Der Sensoren- und Beleuchtungsspezialist ams OSRAM hat heute eine weitreichende Markenlizenzvereinbarung mit dem japanischen Unternehmen USHIO Industry & Entertainment (USHIO INE) bekannt gegeben. Diese Übereinkunft sichert die langfristige Nutzung der Marke OSRAM für professionelle technische Beleuchtungslösungen und folgt auf die vorangegangene Übernahme des Geschäftsbereichs Entertainment & Industry durch USHIO.
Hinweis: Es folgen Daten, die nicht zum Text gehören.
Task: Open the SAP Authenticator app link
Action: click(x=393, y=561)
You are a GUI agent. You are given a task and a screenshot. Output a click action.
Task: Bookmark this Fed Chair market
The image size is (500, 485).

Kontinuität für die Marke OSRAM gesichert
Die heute unterzeichnete Vereinbarung umfasst Produkte für die Bereiche Unterhaltung, Kino und industrielle Anwendungen. Durch die Lizenzierung bleibt die Marke OSRAM für Kunden in diesen professionellen Segmenten weiterhin auf dem Markt präsent. Laut Business Wire betonten die Verantwortlichen beider Unternehmen, dass die Partnerschaft vor allem auf Kontinuität und Qualität für die weltweiten Abnehmer abzielt.
Takuya Matsumoto, CEO von USHIO INE, und Marko Haas, Executive Vice President des Unternehmens, hoben hervor, dass die Vereinbarung eine nahtlose Fortführung des Produktangebots und des globalen Supports ermöglicht. Seitens ams OSRAM unterstrich Antonius Reittinger die Bedeutung dieser Partnerschaft als Meilenstein nach der strategischen Neuausrichtung des Unternehmens. Für ams OSRAM bedeutet dieser Schritt eine weitere Fokussierung des eigenen Portfolios, während die Markenpräsenz in angestammten Märkten durch den Partner USHIO gewahrt bleibt.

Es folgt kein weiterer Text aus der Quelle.